In the third trimester of pregnancy, the placenta transfers nearly 7 grams of fat a day to support the baby’s brain growth. In fact, 60 percent of the energy that passes through the placenta is used to feed the baby’s brain.
Causes of Postnatal Depletion
If you’re not feeling quite like yourself after having a baby, you could have postnatal depletion. Throughout his career, Dr. Serralach witnessed mothers struggling to recover hormonally, emotionally and nutritionally after giving birth and calls this syndrome postnatal depletion. It’s characterized by fatigue and exhaustion as well as baby brain—the combination of poor concentration and memory as well as emotional swings such as crying for no reason. Mothers can also feel isolated, vulnerable, hyper-vigilant, anxiety and suffer from a loss of self-esteem and libido. Postnatal depletion is not the same as postnatal depression but it can exacerbate the condition.
Dr.
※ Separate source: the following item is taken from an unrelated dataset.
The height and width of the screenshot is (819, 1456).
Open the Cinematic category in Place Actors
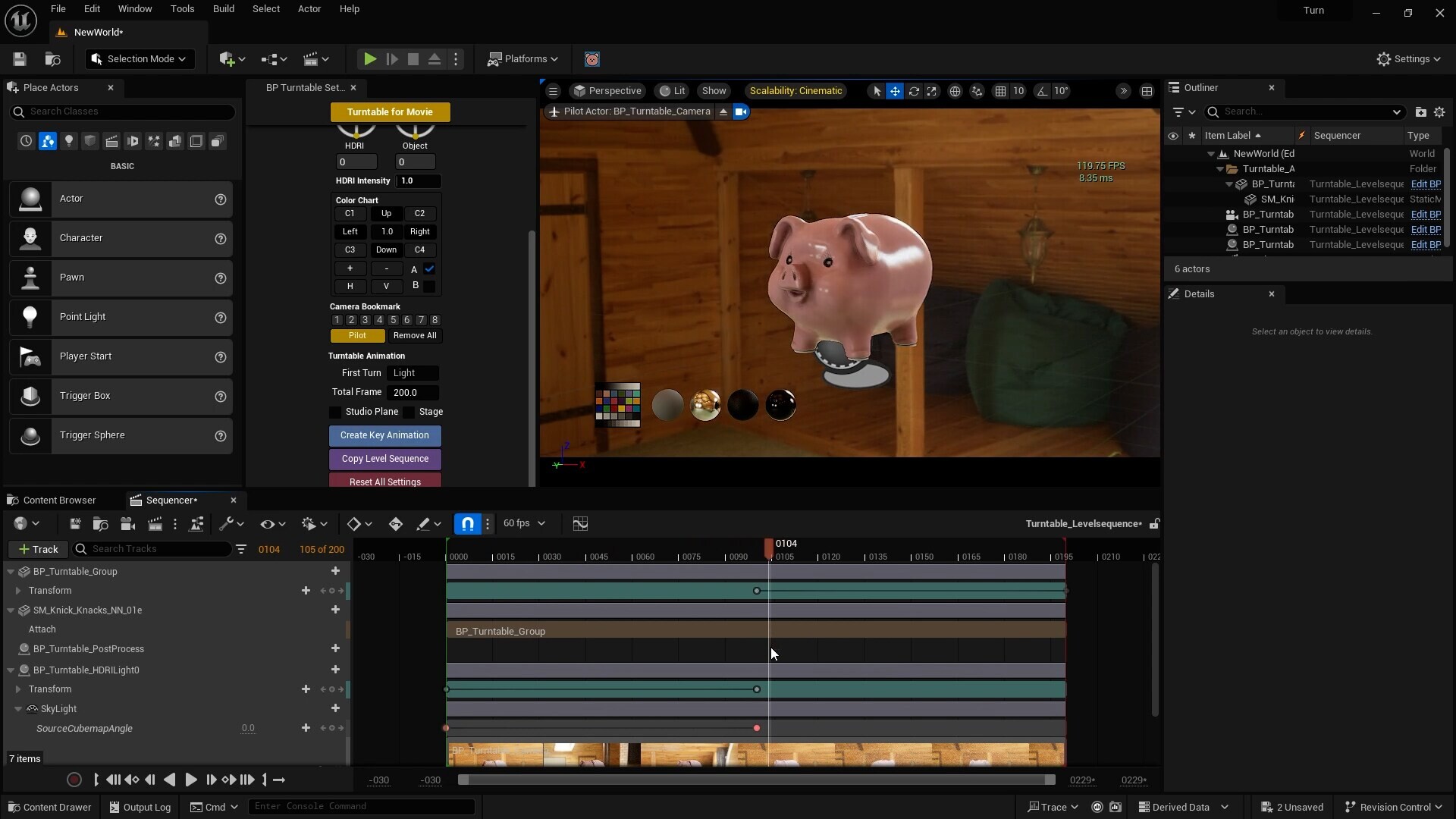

Serralach believes up to 50 percent of mothers experience some level of postnatal depletion and it can impact mothers up to seven to 10 years after giving birth. There are many things that contribute to postnatal depletion including:
- Lack of nutrients in the food we consume; even today’s healthy food choices are less nutrient dense than in previous generations.
- Pressure for a mother to be everything, to everyone, all the time.
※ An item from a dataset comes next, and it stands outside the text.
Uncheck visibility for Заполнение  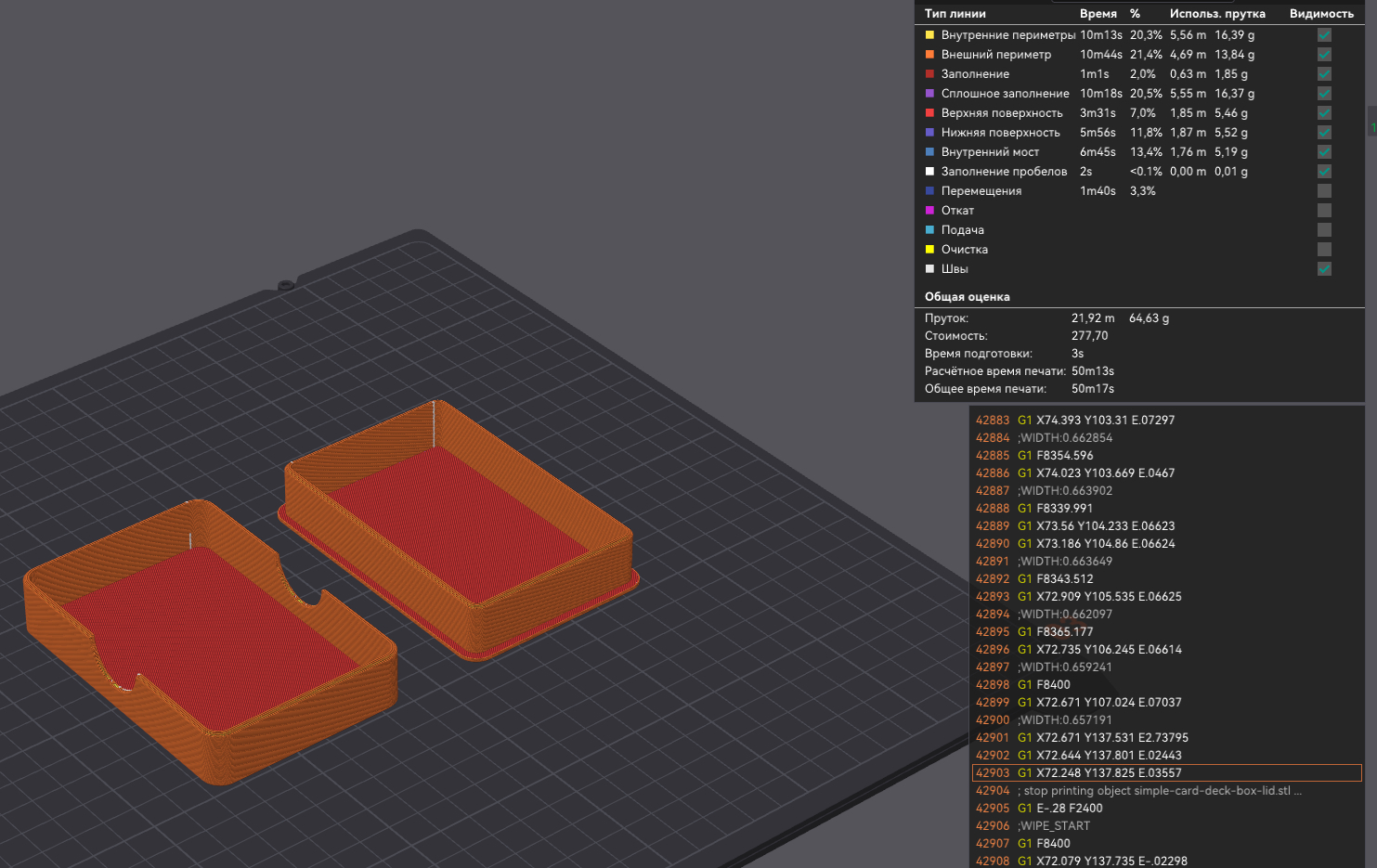(x=1324, y=74)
- Dispersed families and communities with no built-in multigenerational support for raising children as there was in the past.
- Stressful lives that affect our hormones, immunity, brain function and gut health.
- Mums who consistently put their needs behind everyone else’s.
- Women are having babies later in life and are already depleted from hectic schedules and lack of sleep before conceiving.
Learn more: A survival guide to the fourth trimester
Symptoms of Postpartum Vitamin Deficiency
Your body might be so deficient in essential vitamins and nutrition from supporting your pregnancy, that even if you got eight hours of uninterrupted sleep, you’d still feel weak and extreme tiredness. Here are some other symptoms to look out for that might indicate you have a vitamin deficiency:
- Ringing in your ears (tinnitus)
- Muscle cramps
- Lack of muscle strength
- Weakened hair and nails
- Pins and needles sensation throughout your body
If you feel like these symptoms describe you, it’s time to get your vitamin levels checked to determine if you are deficient in any of them. If you are, it’s time to make a plan to increase your levels so you can get back to being yourself as soon as possible.